** START OF Text extract **

# Anyone own a Verizon Network Extender?



## macgyver (Jun 6, 2011)

I would like to find out how many people own a Verizon Network Extender?
You may be very surprised about something! 
More on this after a head count!


----------



## macgyver (Jun 6, 2011)

Reserved For more info:


----------



## Nusince (Jun 6, 2011)

I do not (i haz the beee geez at my house) but I set one up at my parents house since the live in the boonies...


----------



## Steady Hawkin (Jun 8, 2011)

I dont, but would love to hear what info you have on it.


----------



## Brian (Jun 7, 2011)

Tagged... If it is something worth it, I may have to pick one up

Sent from my ADR6400L using Tapatalk


----------



## avlfive (Jun 6, 2011)

No. I don't. Why?


----------



## jmo (Jun 10, 2011)

** END OF Text extract **
** START OF Raw data **

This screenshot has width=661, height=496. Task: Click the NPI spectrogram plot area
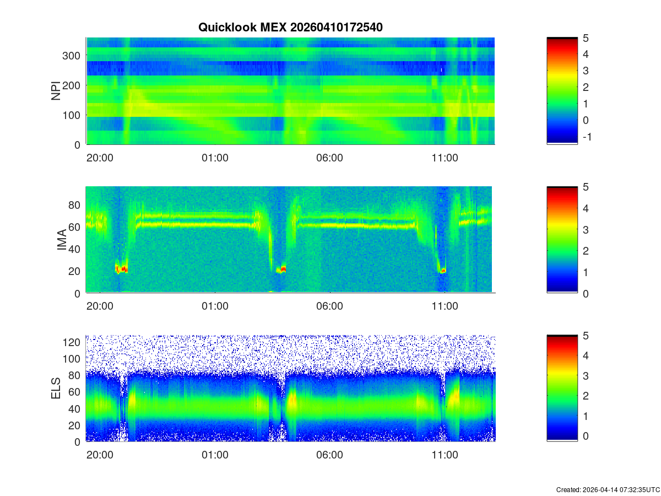[x=290, y=91]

** END OF Raw data **

Exercise:
Write the next portion of the forum thread about the Verizon Network Extender, continuing from its final line. The data above was drawn from a separate source.

Exercise response:
I do indeed own a VZW Network Extender. I live in an apartment complex and I couldn't get signal for squat before I got the extender. Sort of tricky since it needs to be placed by a window to get a GPS signal. Also, it's a little unreliable when you have your internet connection maxed. I have AT&T DSL 6Mbps just for reference. Other than that, it's pretty nice.


----------



## teh_g (Jun 6, 2011)

I got mine because there was barely any service in my apartment due to the topography. Verizon gave it to me for free when I called them instead of me going to another service. It worked great except for the lack of 3G. It caused issues if I walked in while on the phone. I think it was bad at handing off and taking in progress calls.

For free, it was great.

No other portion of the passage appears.